2. How many pages of code does the OS copy into RAM before jumping to the entry point of the program?

The program loader probably has some heuristics to make sure the entry point and maybe some other pages are mapped before trying the first time. Other than that IDK if there are any special heuristics in the virtual-memory code for executables / libraries vs. non-executable mappings.

Answer 2

The processor divides the address space into sets of addresses called pages.
On x86 a typical page is of size 4KiB but other sizes are possible (e.g. 1GiB, 2 MiB).
Pages are continuous, so the first page is from address 0x00000000 to address 0x00000fff, for each address there is a unique page associated with it.

A page has a set of attributes, the whole point of paging is to associate a set of attributes to each address.
Since doing it for every single address would be too prohibitive, pages are used instead.
All the addresses in a page share the same attribute.

I somewhat simplified the story by not differentiating between virtual addresses (the ones that actually are paginated, i.e. they can have attributes) and physical addresses (the real addresses to use, a virtual address can be mapped to a different physical address).

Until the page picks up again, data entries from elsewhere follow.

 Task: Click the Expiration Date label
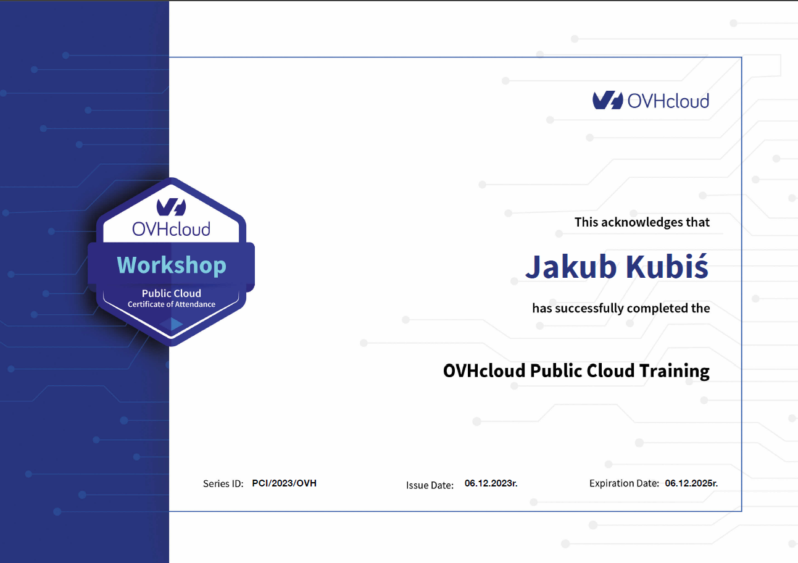click(x=625, y=483)
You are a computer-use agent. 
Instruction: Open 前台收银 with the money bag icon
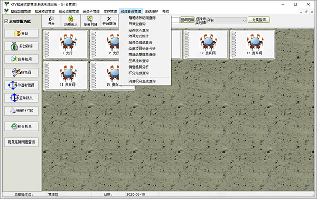click(14, 46)
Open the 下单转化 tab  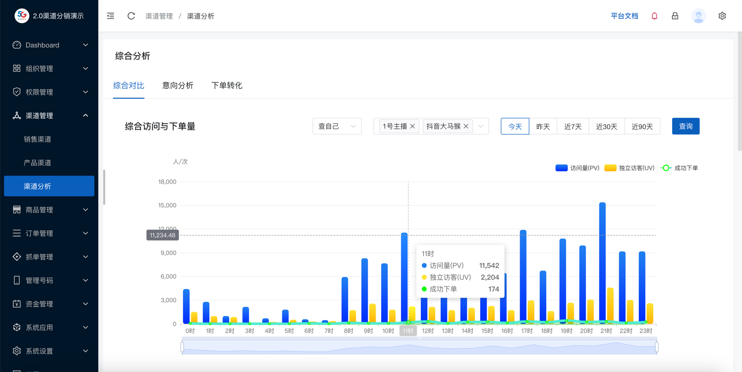coord(226,85)
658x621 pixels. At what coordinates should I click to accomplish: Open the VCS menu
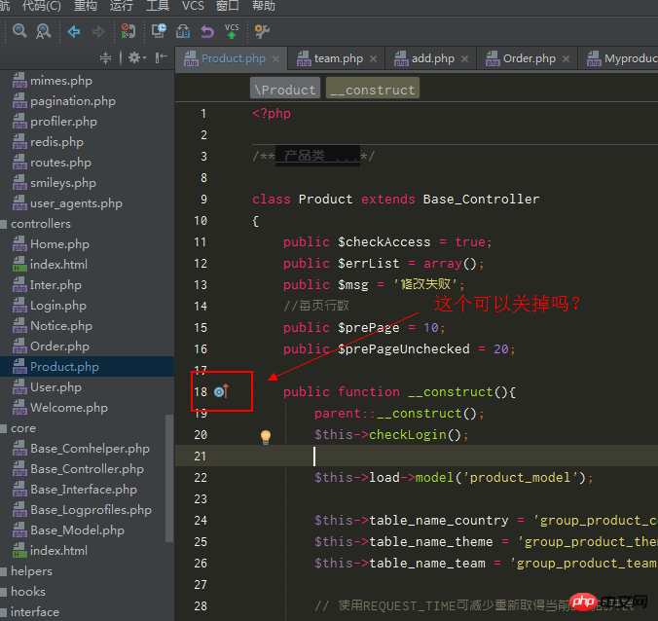pyautogui.click(x=193, y=6)
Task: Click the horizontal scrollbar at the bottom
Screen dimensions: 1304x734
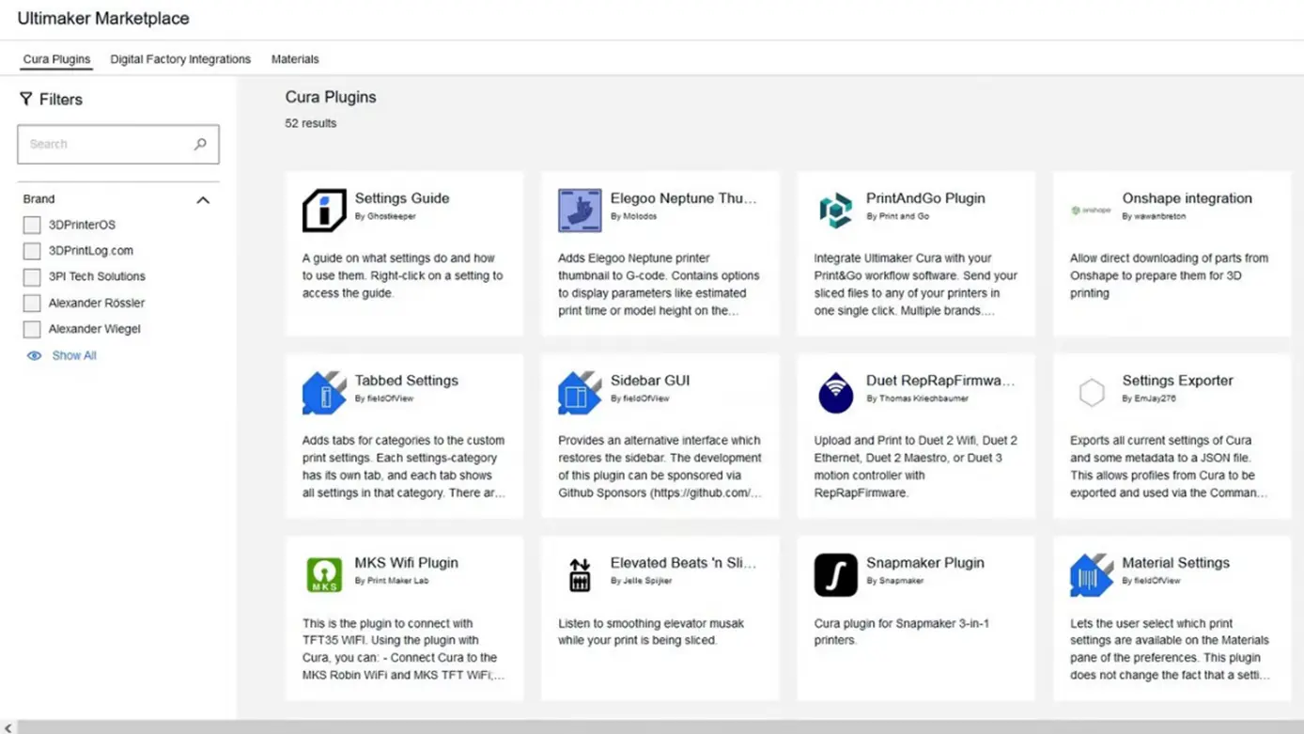Action: pyautogui.click(x=652, y=727)
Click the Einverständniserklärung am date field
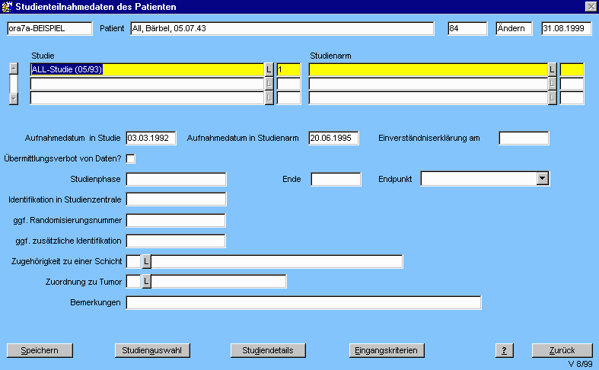 pyautogui.click(x=524, y=138)
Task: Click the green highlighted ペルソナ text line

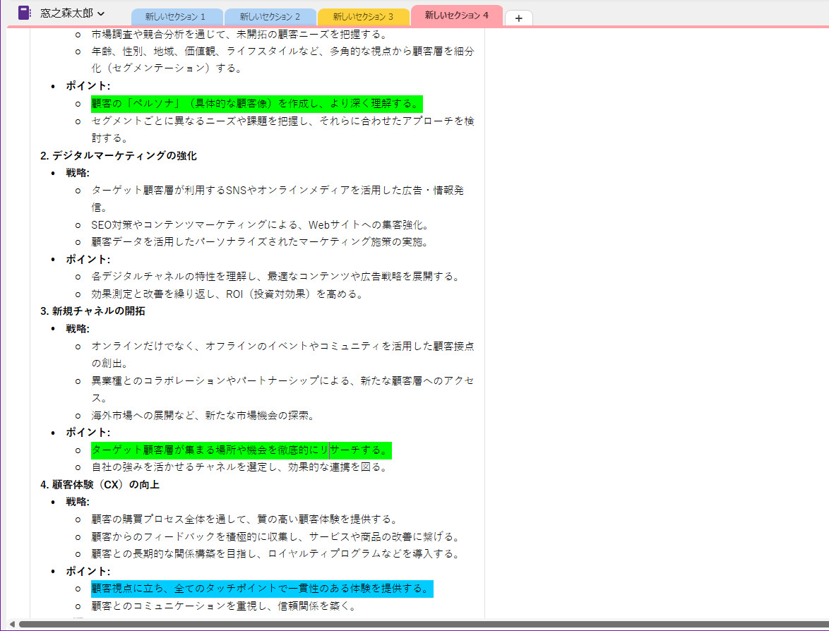Action: 256,103
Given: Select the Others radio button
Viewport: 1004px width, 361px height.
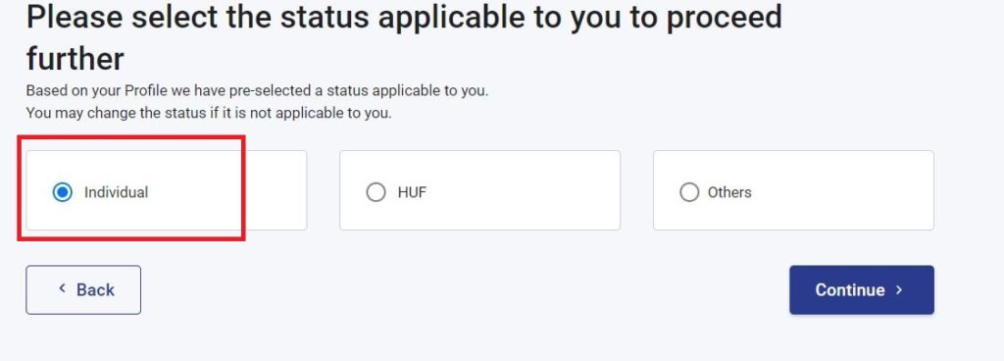Looking at the screenshot, I should [689, 192].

Among the various attributes there are:

• One that tells the CPU if the page is to be considered not loaded.
  Basically, this makes the CPU generate an exception when an instruction tries to access the page (e.g. read from it, including execution, or writing to it).
• Permissions
  Like read-only, non-executable, supervisor, etc.
• The physical address
  The main use of paging is isolation, it can be accomplished by letting the same virtual address X be mapped into different physical addresses Y1 and Y1 for the process P1 and P2 respectively.

Remember that these attributes are per-page, they apply to the whole range of addresses in a page (e.g. they affects 4 KiB addresses for a 4 KiB page).

With this in mind:

1. When a process is created all its pages are marked as non-present. Accessing them would make the CPU fault.
   When the OS loads the program, a minimal set of pages are loaded (e.g. the kernel, part of it, the common libs, part of the program code and data) and marked present.
   When the program accesses a page not loaded the OS checks if the address was allocated by the program, if so (this is a valid page fault) it loads the page and resumes execution.
   If the address was not allocated, an invalid page fault occurs and the exception reported to the program itself.

2. I don't know the exact number of pages loaded, one could verify it in different ways, including taking a look at the Linux kernel (for the Linux case).
   I'm not doing it because the actual strategy used may be complex and I don't find it particularly relevant: the OS could load the whole program if it is small enough and the stress on the memory is low.
   There could be settings to tweak to chose one or another strategy.
   In general, it is reasonable to assume that only a fixed number of pages is loaded optimistically.

3. Factors that influence the decision could be: the amount of memory available, the priority of the process loaded, policy on the system made by the sysadmin (to prevent bloating it), type of the process (a service like a DBMS could be marked as memory intensive), restriction of the program (e.g. in a NUMA machine a process may be marked to use, prevalently, local memory, thereby having access to less memory than the total available), euristics implemented by the OS (e.g. it know that the last execution required K pages of code/data within M milliseconds from the start).
   To put it simply, and short, the algorithm used to load the optimal number of pages has to predict the future a bit, so the usual considerations of the case are made (i.e. assumptions, simplifications, data collection and similar).